→ **SET EXERCISE**
In the data below, swap each occurrence of "At what coordinates should I click to accomplish" for "Which point should I click to accomplish" and leave every other part of the lines unchanged.
>> Begin PROVIDED MATERIAL
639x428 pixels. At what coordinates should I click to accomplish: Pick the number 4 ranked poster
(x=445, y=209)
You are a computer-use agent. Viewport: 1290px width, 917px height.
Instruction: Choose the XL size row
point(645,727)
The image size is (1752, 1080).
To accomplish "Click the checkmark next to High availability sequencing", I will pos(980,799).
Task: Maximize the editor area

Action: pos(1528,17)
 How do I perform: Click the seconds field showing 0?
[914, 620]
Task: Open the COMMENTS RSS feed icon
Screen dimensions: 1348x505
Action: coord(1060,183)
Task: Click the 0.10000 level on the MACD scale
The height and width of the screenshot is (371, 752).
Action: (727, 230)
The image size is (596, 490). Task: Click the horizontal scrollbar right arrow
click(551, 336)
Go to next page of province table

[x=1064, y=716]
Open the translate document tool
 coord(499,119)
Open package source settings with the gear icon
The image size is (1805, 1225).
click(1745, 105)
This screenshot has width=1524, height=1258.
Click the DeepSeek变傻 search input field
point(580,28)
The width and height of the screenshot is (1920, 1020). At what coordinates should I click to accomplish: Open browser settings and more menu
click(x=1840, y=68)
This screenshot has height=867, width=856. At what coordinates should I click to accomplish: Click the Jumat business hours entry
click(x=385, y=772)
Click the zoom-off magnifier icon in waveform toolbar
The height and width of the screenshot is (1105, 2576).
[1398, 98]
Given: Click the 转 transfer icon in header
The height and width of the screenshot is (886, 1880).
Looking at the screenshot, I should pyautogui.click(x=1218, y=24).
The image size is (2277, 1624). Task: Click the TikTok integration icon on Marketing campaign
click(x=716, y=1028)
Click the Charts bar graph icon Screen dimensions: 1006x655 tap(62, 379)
>> End PROVIDED MATERIAL
→ **SOLUTION**
639x428 pixels. Which point should I click to accomplish: Pick the number 4 ranked poster
(x=445, y=209)
You are a computer-use agent. Viewport: 1290px width, 917px height.
Instruction: Choose the XL size row
point(645,727)
The image size is (1752, 1080).
To accomplish "Click the checkmark next to High availability sequencing", I will pos(980,799).
Task: Maximize the editor area

Action: pos(1528,17)
 How do I perform: Click the seconds field showing 0?
[914, 620]
Task: Open the COMMENTS RSS feed icon
Screen dimensions: 1348x505
Action: coord(1060,183)
Task: Click the 0.10000 level on the MACD scale
The height and width of the screenshot is (371, 752).
Action: (727, 230)
The image size is (596, 490). Task: Click the horizontal scrollbar right arrow
click(551, 336)
Go to next page of province table

[x=1064, y=716]
Open the translate document tool
 coord(499,119)
Open package source settings with the gear icon
The image size is (1805, 1225).
click(1745, 105)
This screenshot has width=1524, height=1258.
Click the DeepSeek变傻 search input field
point(580,28)
The width and height of the screenshot is (1920, 1020). Which point should I click to accomplish: Open browser settings and more menu
click(x=1840, y=68)
This screenshot has height=867, width=856. Which point should I click to accomplish: Click the Jumat business hours entry
click(x=385, y=772)
Click the zoom-off magnifier icon in waveform toolbar
The height and width of the screenshot is (1105, 2576).
[1398, 98]
Given: Click the 转 transfer icon in header
The height and width of the screenshot is (886, 1880).
Looking at the screenshot, I should pyautogui.click(x=1218, y=24).
The image size is (2277, 1624). Task: Click the TikTok integration icon on Marketing campaign
click(x=716, y=1028)
Click the Charts bar graph icon Screen dimensions: 1006x655 tap(62, 379)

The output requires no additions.